Sua equipe analisou o DNA de mais de 1.200 amostras de cacau coletadas por outros pesquisadores. A primeira descoberta foi que um quarto das amostras estava com classificação errada. Segundo o biólogo David Kuhn, do USDA, o problema é que as sementes de cacau não mantiveram a identidade, pois as variedades têm de ser preservadas como clones implantados em árvores, mais difíceis de organizar do que sementes numa gaveta.

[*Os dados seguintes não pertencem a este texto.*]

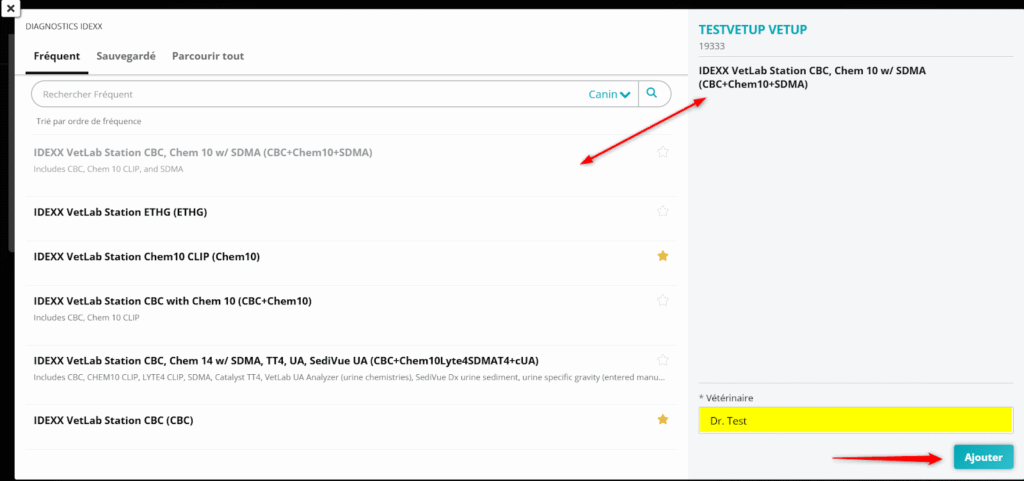Click the magnifying glass search icon
Screen dimensions: 1024x481
pos(652,94)
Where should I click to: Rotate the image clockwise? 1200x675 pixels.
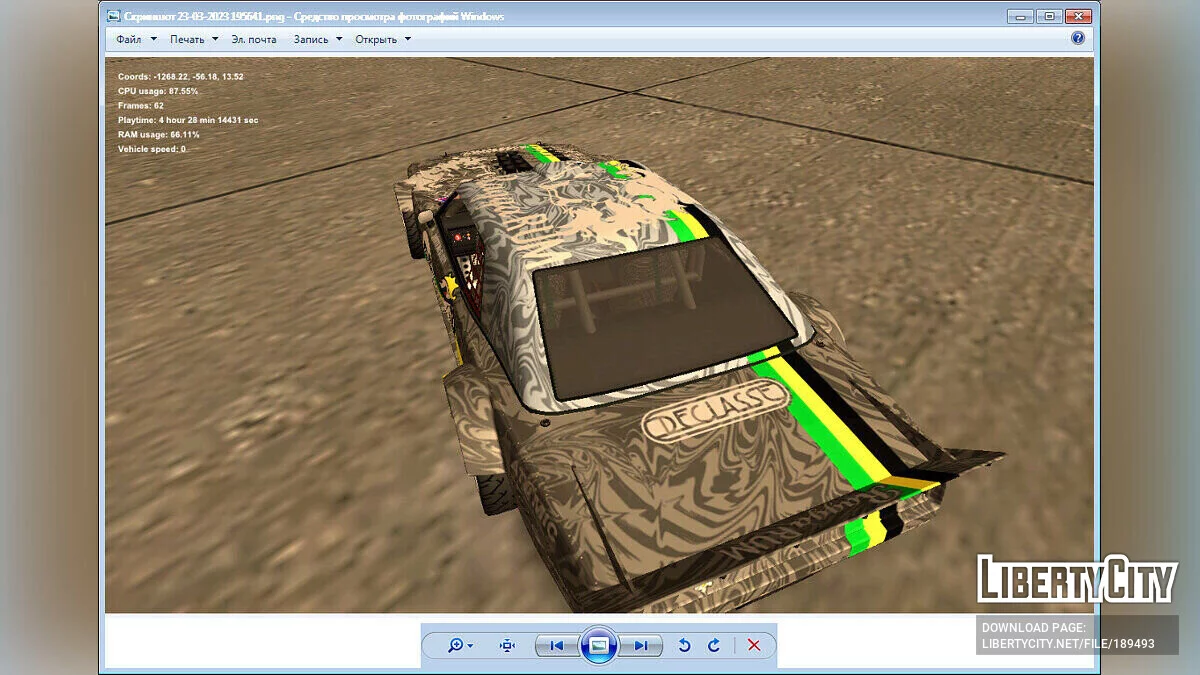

Após excluir as amostras mal-classificadas, os pesquisadores descobriram que as restantes poderiam ser divididas em dez subgrupos genéticos distintos, em vez de três. A maior diversidade era originária do norte da Amazônia, com cada variedade ocupando um local delimitado aproximadamente pelos afluentes do rio Amazonas. Isso é uma evidência forte de que o cacaueiro surgiu ali, não na América Central.
O estudo também deu uma pista sobre onde genes de resistência podem ser encontrados, já que uma dessas variedades vem da mesma área em que o fungo da monília se originou.
O trabalho dos cientistas, afinal, mostrou que os agricultores têm em mãos uma diversidade inesperada. Mas isso foi só o começo. Em junho de 2008, a Mars, aliada ao USDA e à IBM, anunciou uma parceria público-privada para o sequenciamento completo do genoma do cacaueiro. O acesso aos dados do projeto será gratuito.
Cientistas do mundo todo já começaram a procurar cacaueiros mais produtivos e resistentes a secas e doenças. Uma vez que eles sejam identificados, a equipe de Kuhn pretende procurar trechos de DNA responsáveis por essas características. Isso poderá acelerar o desenvolvimento: agricultores poderão testar novas variedades assim que forem criadas.
Novos sabores
¨Se conseguirmos maximizar o ganho do cacau, fazendeiros poderão eliminar dois terços de suas árvores de baixa produtividade e usar a terra para plantar fruta e madeira¨, diz Shapiro. Além de dar ao cacaueiro a sombra de que ele gosta, afirma Garrity, uma cultura extra daria a agricultores colheitas no ano todo. E caso tudo dê certo, a genética pode fazer mais do que salvar o cacau. ¨Agricultores podem usar marcadores de DNA para criar novos sabores de chocolate¨, diz Kuhn.